Caitlin Flanagan just published a provocative piece in the Atlantic about why the “garden curriculum” created by Alice Waters and running rampant in California is a bad idea. I agreed with her (here on DoubleX)–not because I think there’s anything wrong with a garden in a school, or because I think the school gardens represent a particular affront to immigrants and migrant workers (her token inflammatory hook–man, she’s good at that–I’ve yet to master it)–but because, as she finally says way, way at the end of the piece, every additional social agenda we tack onto the learning day takes away from actual instructional time.
On the one hand, who could argue with teaching kids recycling, or gardening, or anti-bullying, or whatnot. But if you add, say, a three-hour-long anti-bullying curriculum, or an hour and a half a week in the garden, that time has to come from somewhere. The idea is usually that the new plan will be integrated with the usual learning–so, we’ll do math about how good recycling is for our community, or we’ll measure a garden or count seeds. Before I had a kid in school, I was all over that. How much more interesting is math is it’s really about something? It just sounds so good!

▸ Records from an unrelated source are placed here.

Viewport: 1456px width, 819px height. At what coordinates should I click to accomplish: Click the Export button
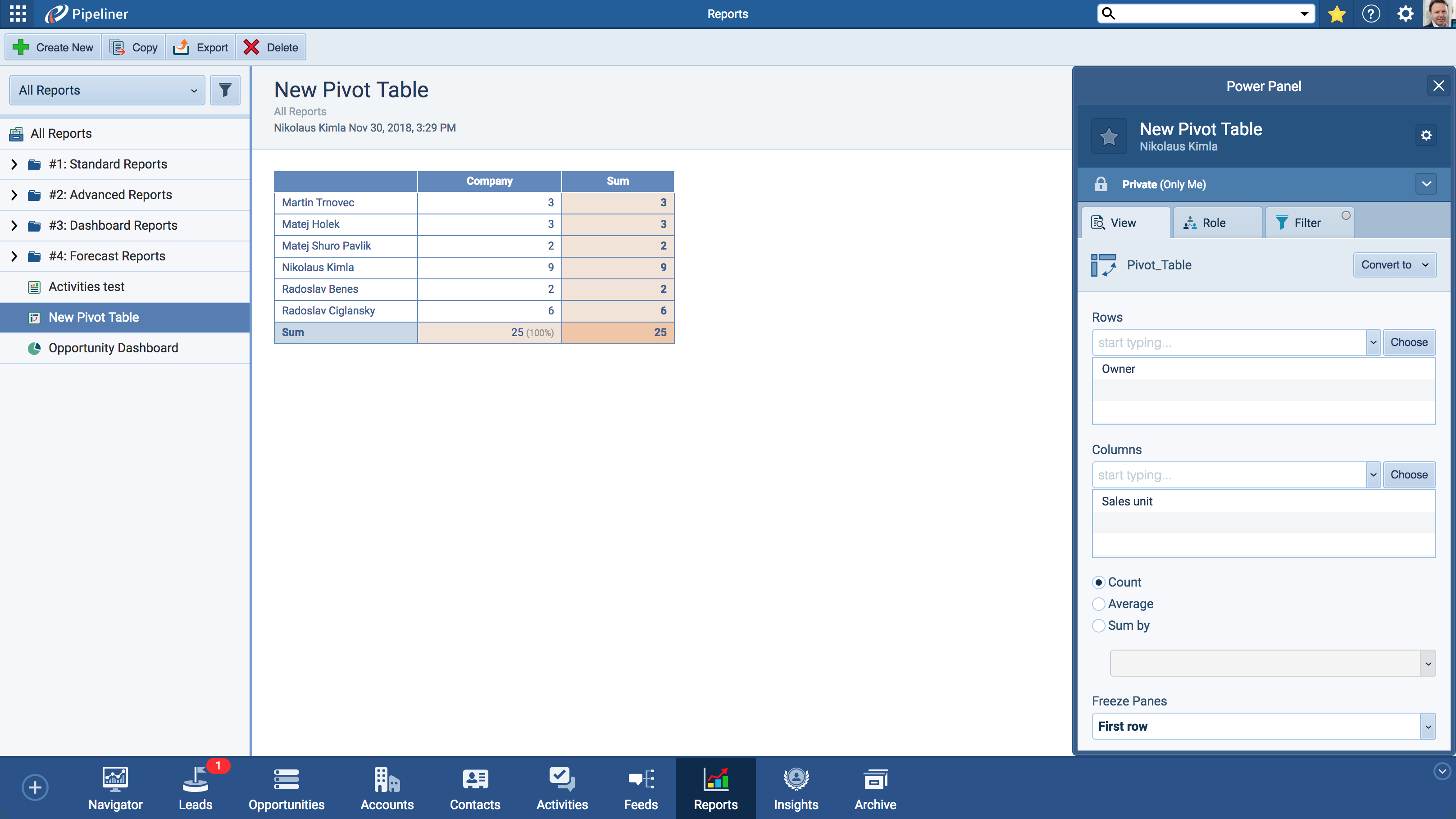point(200,47)
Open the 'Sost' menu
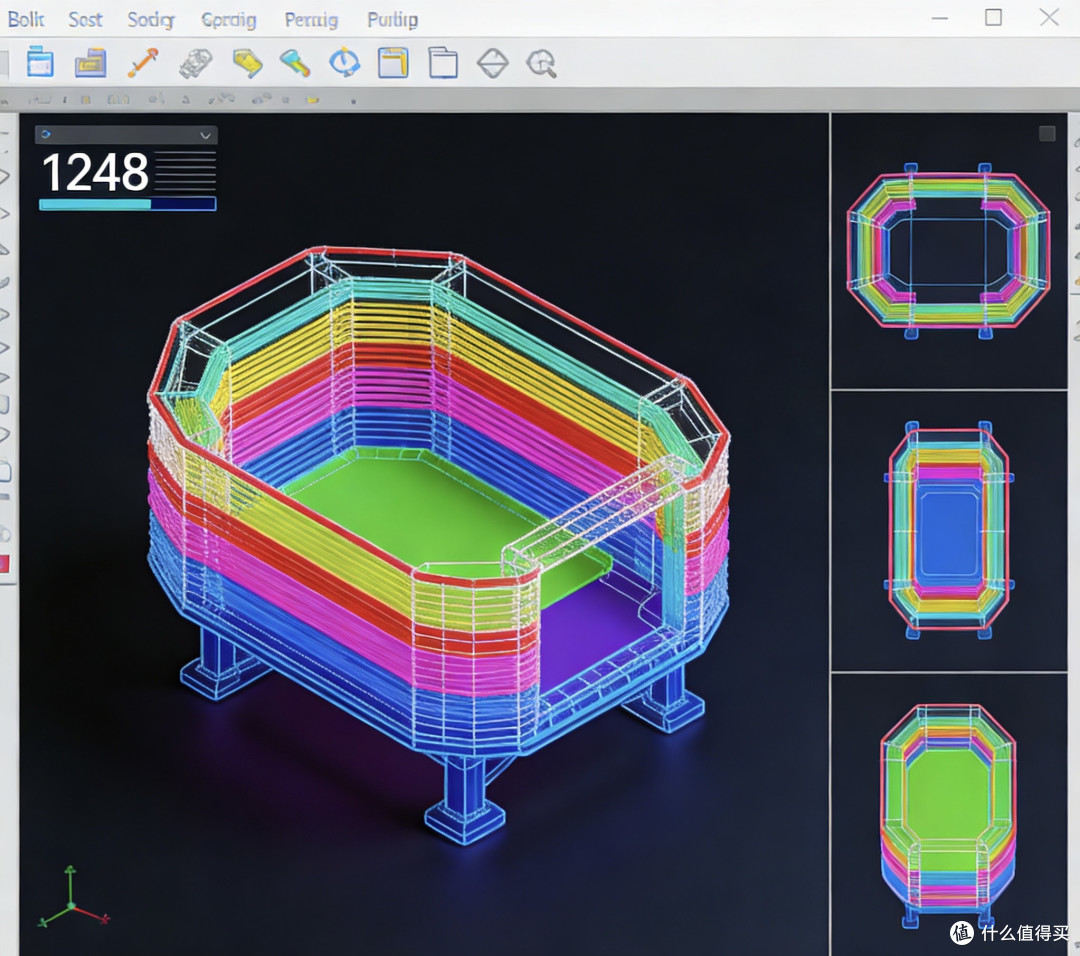This screenshot has height=956, width=1080. click(85, 19)
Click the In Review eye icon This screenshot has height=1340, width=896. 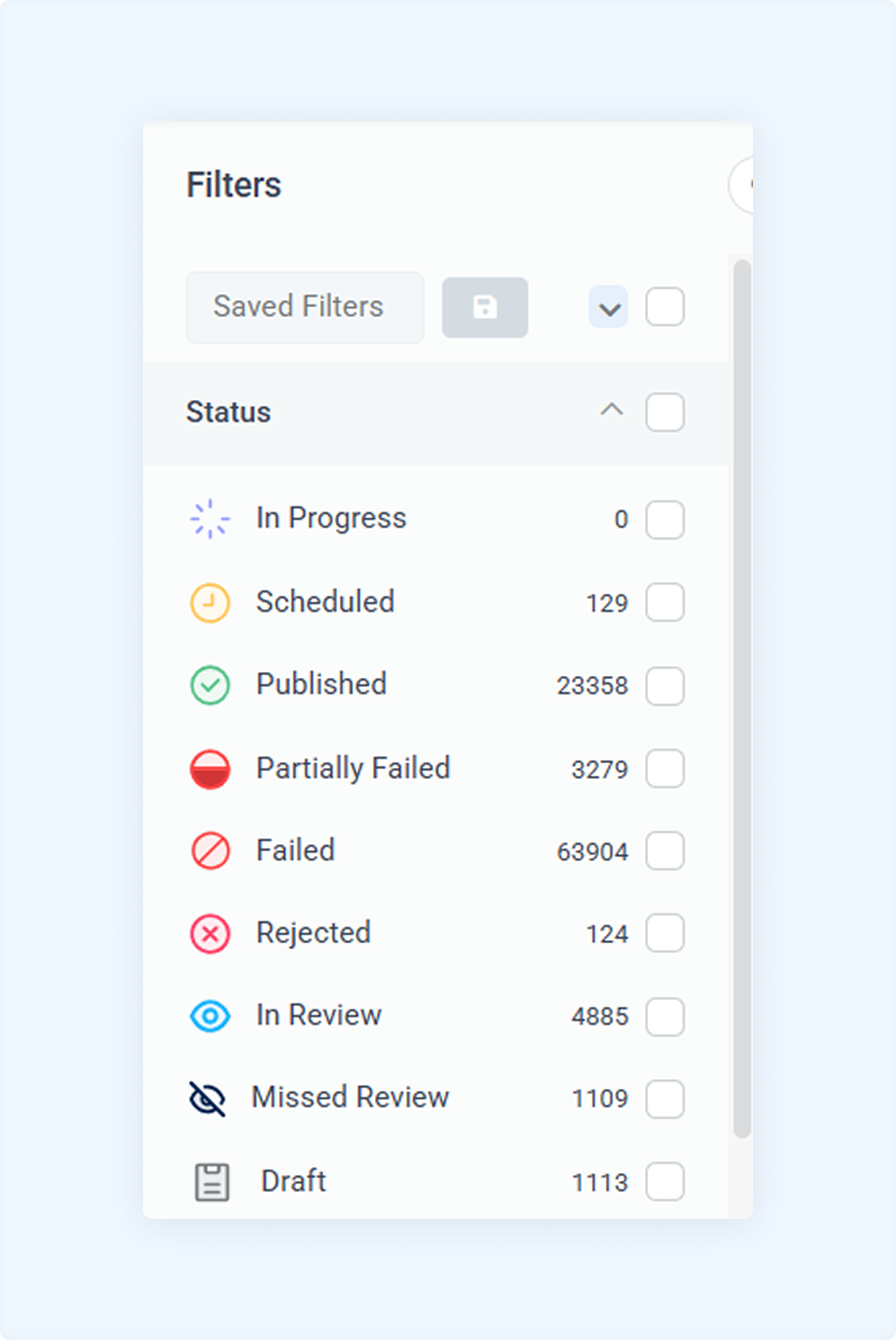[x=210, y=1016]
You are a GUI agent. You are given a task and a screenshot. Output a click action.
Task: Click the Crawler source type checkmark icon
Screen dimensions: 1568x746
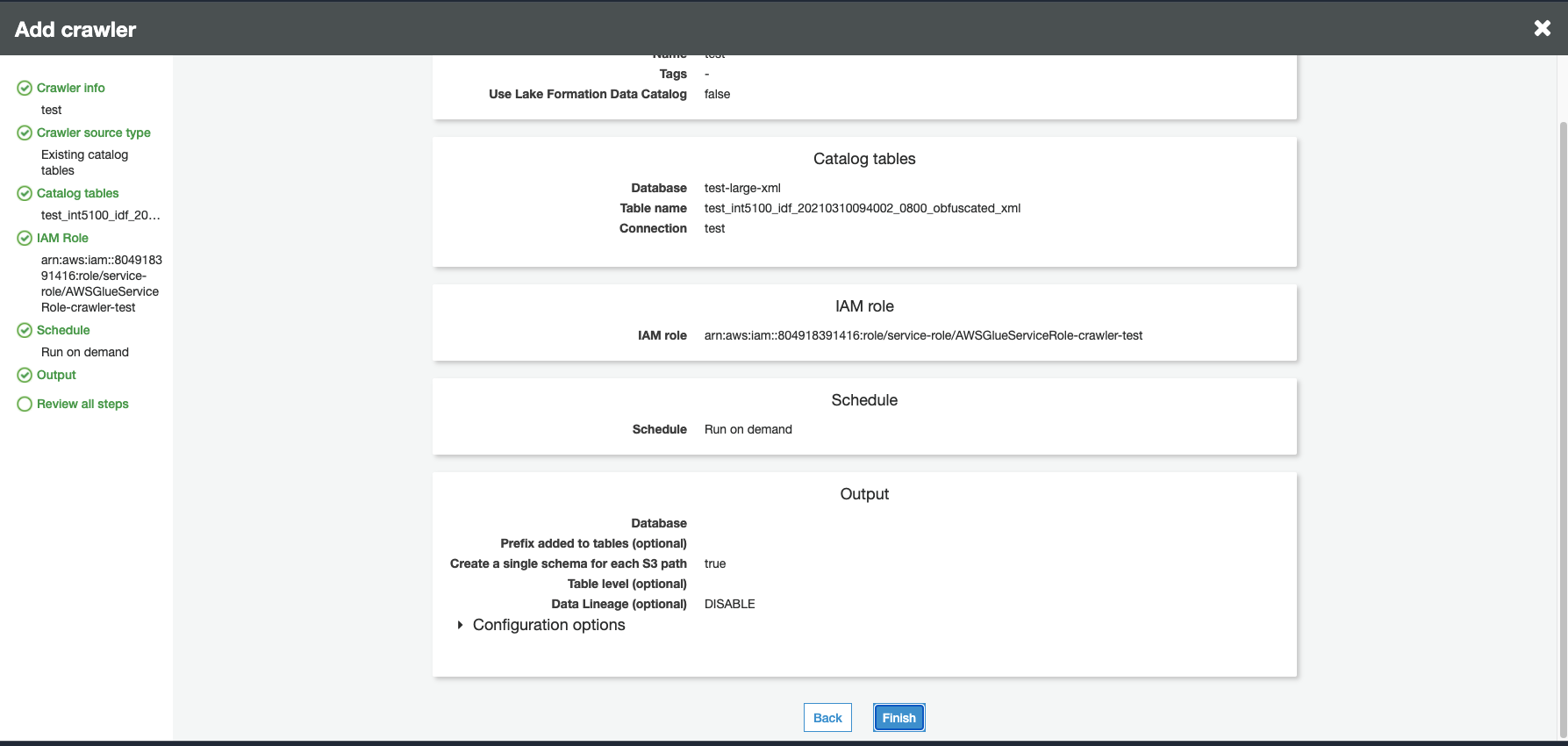click(25, 133)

But once Sam started school, we found that what sounded so cool in theory was a real failure in practice, at least for him. He learned all kinds of cool stuff in the living classroom of the meadow during his first two years at school–but he didn’t learn how to read, or add, and I’m thinking those are going to be more transferable skills than the life cycle of the Monarch butterfly. We were–and I still am–pretty pissed. The school had him for six-plus hours a day, and all we got was an in depth explanation of a cocoon?
My conclusion was that, for Sam at least, you might be able to practice math and reading by applying it within one of those “experiential” or “living classroom” curricula, but it was a lot harder to actually learn the stuff in that context. So I thought Flanagan had an excellent point. If that “garden curriculum” isn’t making its numbers, it doesn’t have any place in the schools. I love gardens, and whole foods, and I think they’re important. But the basics have to come first.
I’m with you a hundred percent.
Me too. I plan to teach my son about butterflies, birds, and gardens at home. I expect him to come home from school with math and reading skills. Doing it the other way around does not appeal to me.
Yep, show me the data. If the data shows that the kids are working at grade level, fine. If not, then they need to make some changes!